I just liked the quote.)
I read this book years ago, over, and over, and over. Each time finding new places woven into the words to cry. It was only then that I knew my loss wasn’t my own to suffer with in silence. In some ways it was good, healing. I also found rawness in myself, vulnerability, a rage that I managed so very well to hide for thirty one years.
It has now been just a couple weeks past one year since I first spoke with my birth mother, after forty years of creating fantasies about her, (Well, I was born in ’67, so maybe I *am* David Bowie’s son…) and at least twenty five of actively searching when I was able. Paying thousands of dollars to find her in the end, because doing it myself ripped me apart.
I destroyed amazing relationships, I still have the scars from punched and shattered bar mirrors, I wrote like an uncontrollable fever, and felt the cold steel of my cocked .38 on the roof of my mouth, releasing the pressure on the trigger at the last fraction of a second.
Some of you may understand in your own way. We have all lived lives.
“You see the one who I am, not the one who I was. But the one who I *was* is also still a part of myself.” ~ Jean Amery
In myth, the hero does not return until he returns what the treasure he went in search for.

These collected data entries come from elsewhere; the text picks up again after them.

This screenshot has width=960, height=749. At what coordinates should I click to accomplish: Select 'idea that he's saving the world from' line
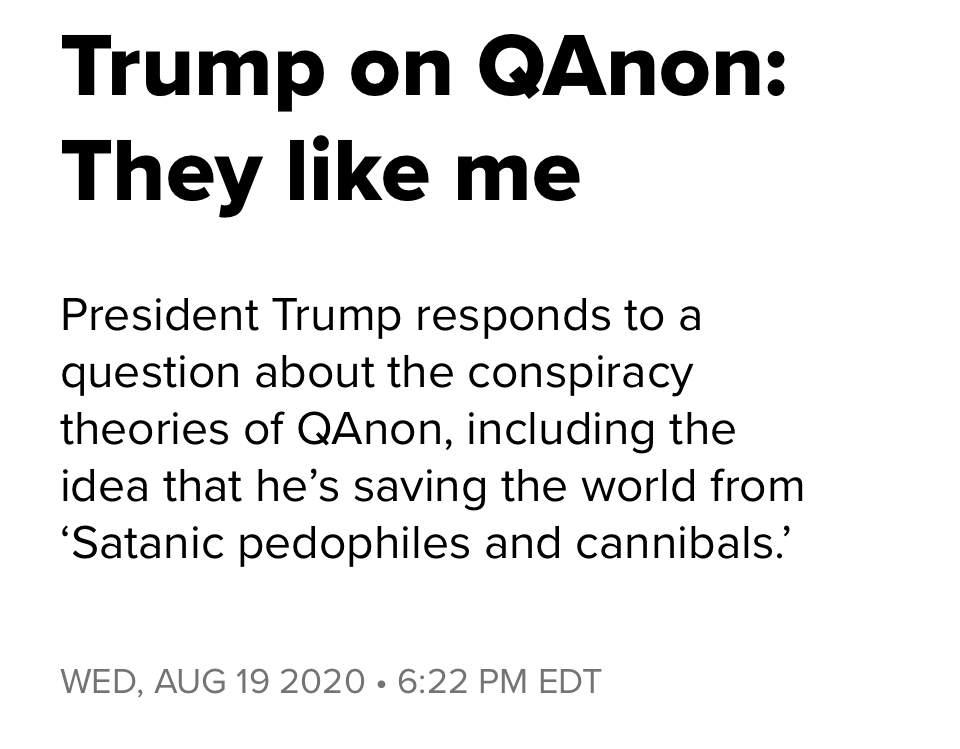432,486
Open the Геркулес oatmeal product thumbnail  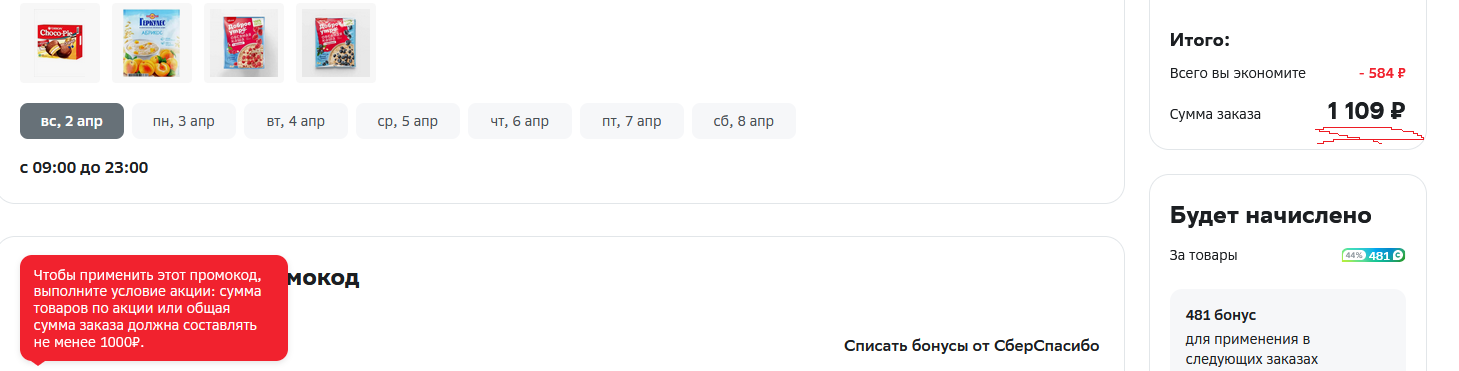click(x=152, y=43)
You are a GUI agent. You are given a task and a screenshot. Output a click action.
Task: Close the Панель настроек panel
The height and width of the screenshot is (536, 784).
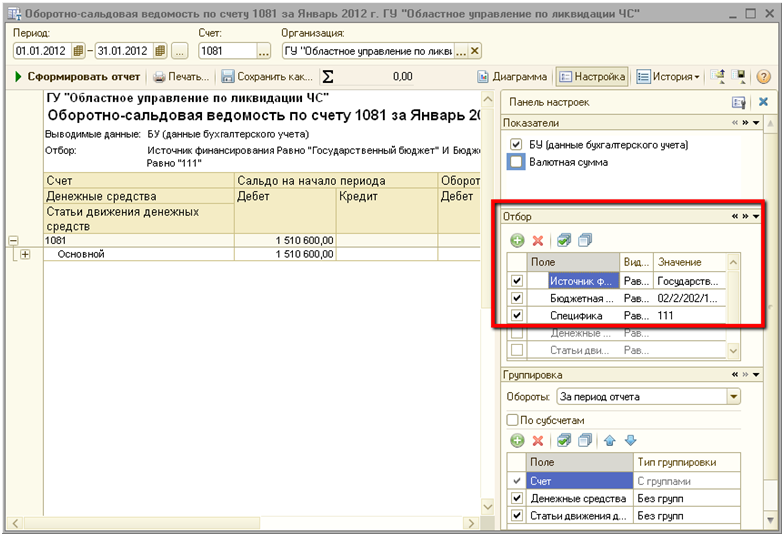763,102
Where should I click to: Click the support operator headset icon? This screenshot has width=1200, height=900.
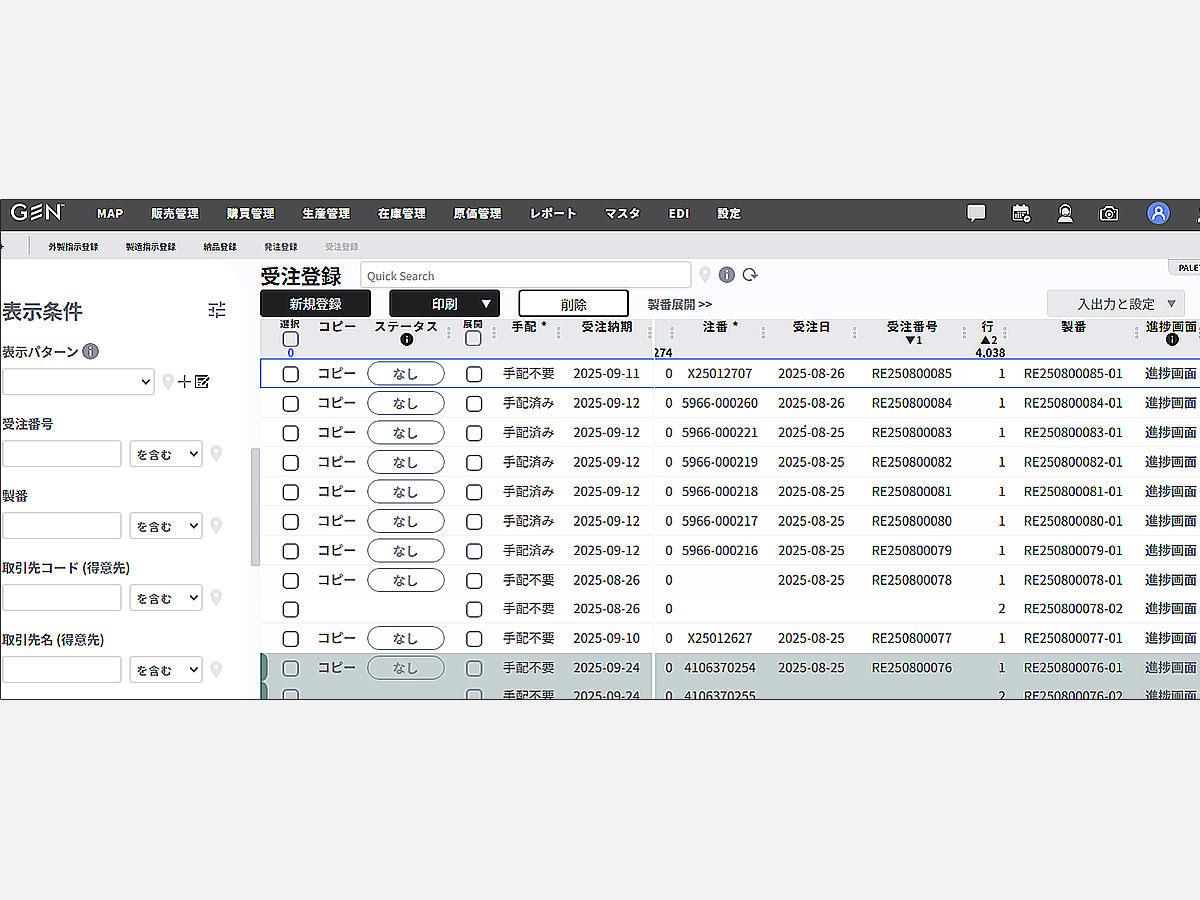(1065, 213)
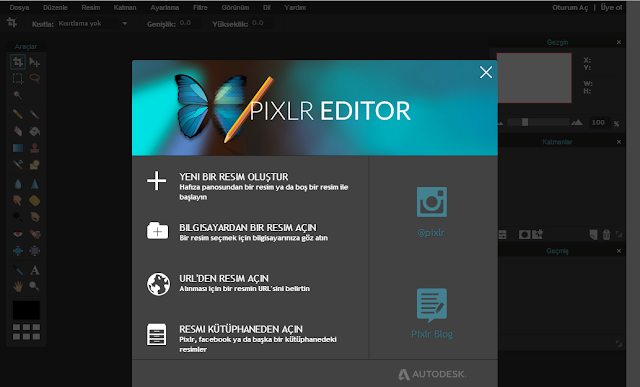Pick the Lasso tool
Viewport: 640px width, 387px height.
(x=35, y=78)
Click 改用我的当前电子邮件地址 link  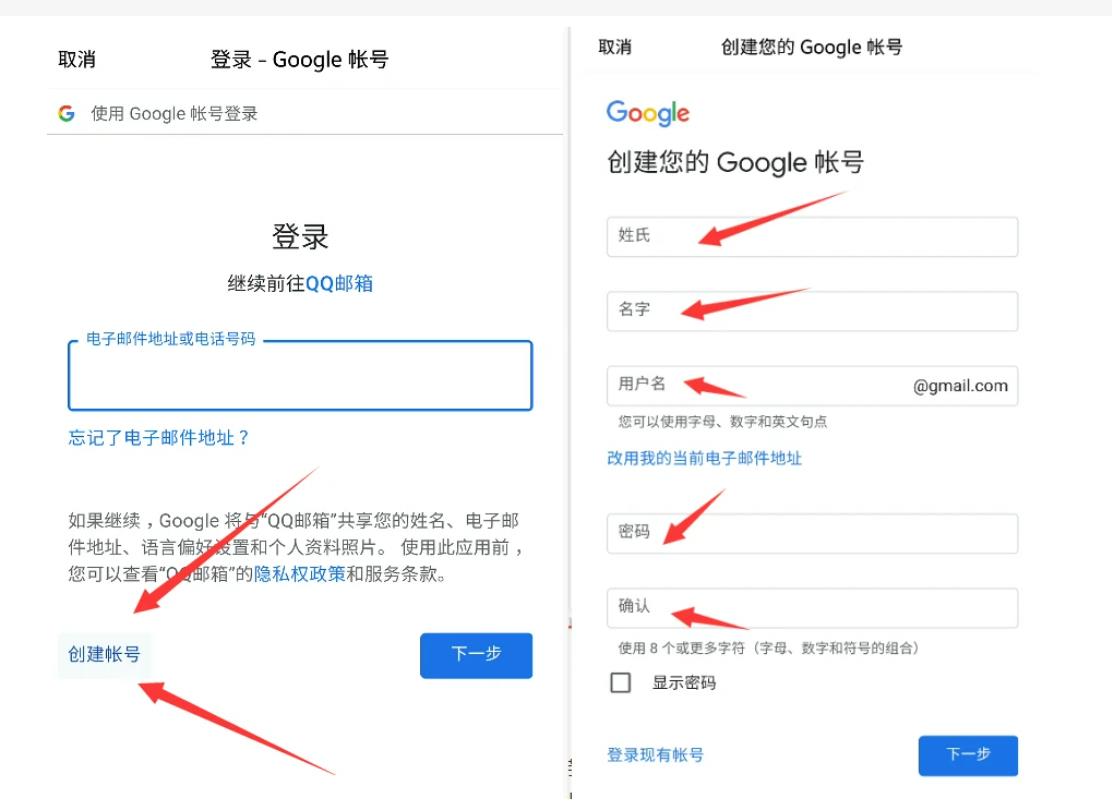704,458
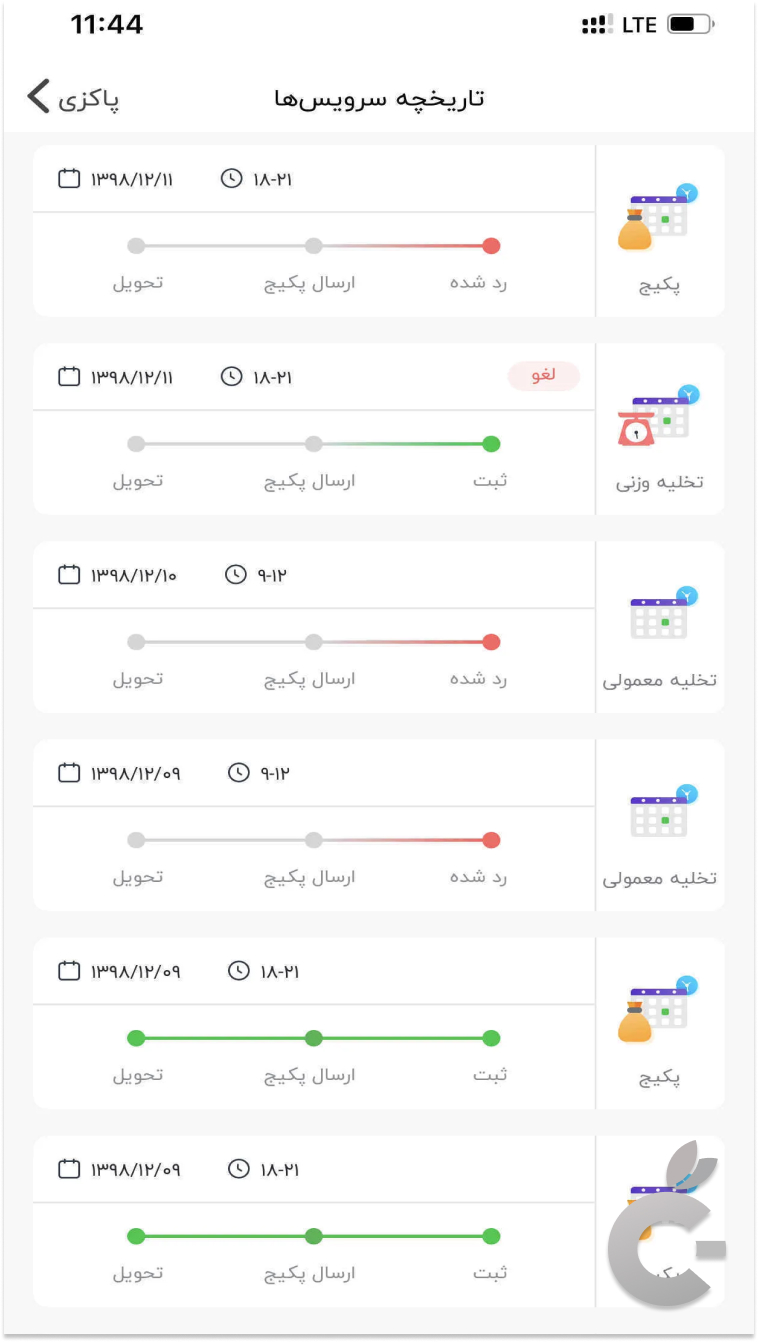
Task: Tap the green تحویل dot on the fifth card
Action: [x=137, y=1038]
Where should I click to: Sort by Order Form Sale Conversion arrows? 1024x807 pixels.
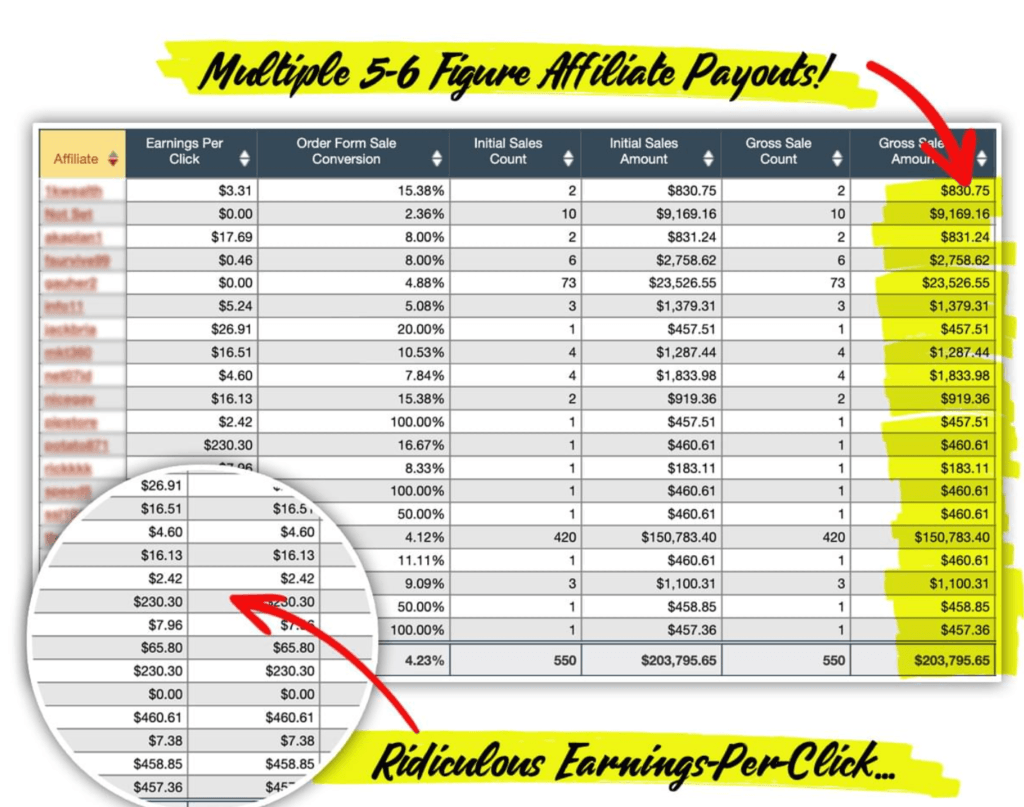436,158
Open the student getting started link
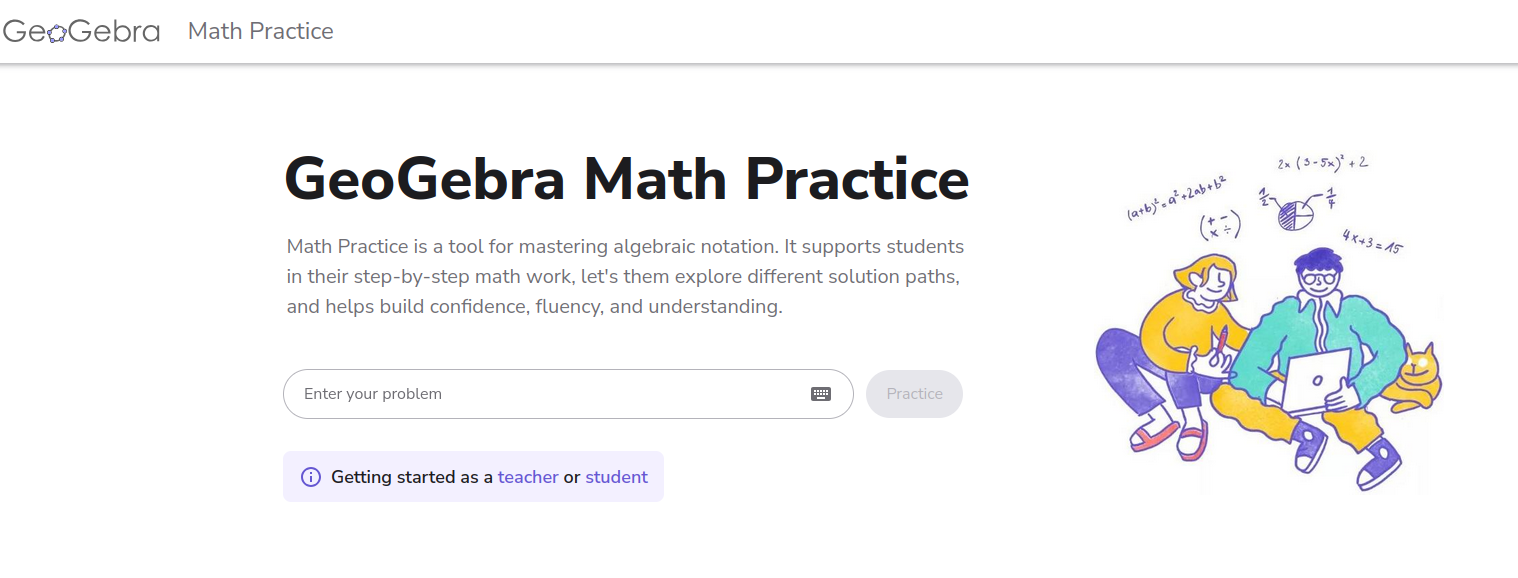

Some things I have read on the soul of the adoptee say that they feel just meeting their mother would somehow make them whole – and many end up becoming more splintered than before, trying to piece together what was, what might have been, and what is.
But I am far from most. Some who have followed my writings know this. Me? I can’t explain it. Maybe someday I will, but that will come in time. I weave my life out of the pieces I have.
All of this is bringing you up to the big news I received today. It’s like a refresher course.
A surprise email from my (1/2 blood) sister, my Mothers daughter:
I hope things are well with you and Ruby. I finally got mom to come down for a visit; she’ll be in the bay area on the weekend of November 16-17 (Quincy will drive her down). I was thinking it might be a good idea to get together, maybe for brunch/lunch on Sunday the 17th? I talked to her this morning and she would really like to get together with you.”
So… yeah. I will meet my Mother and Sister for the very first time – except for the 15 minutes they allowed my mother to hold me after I was born.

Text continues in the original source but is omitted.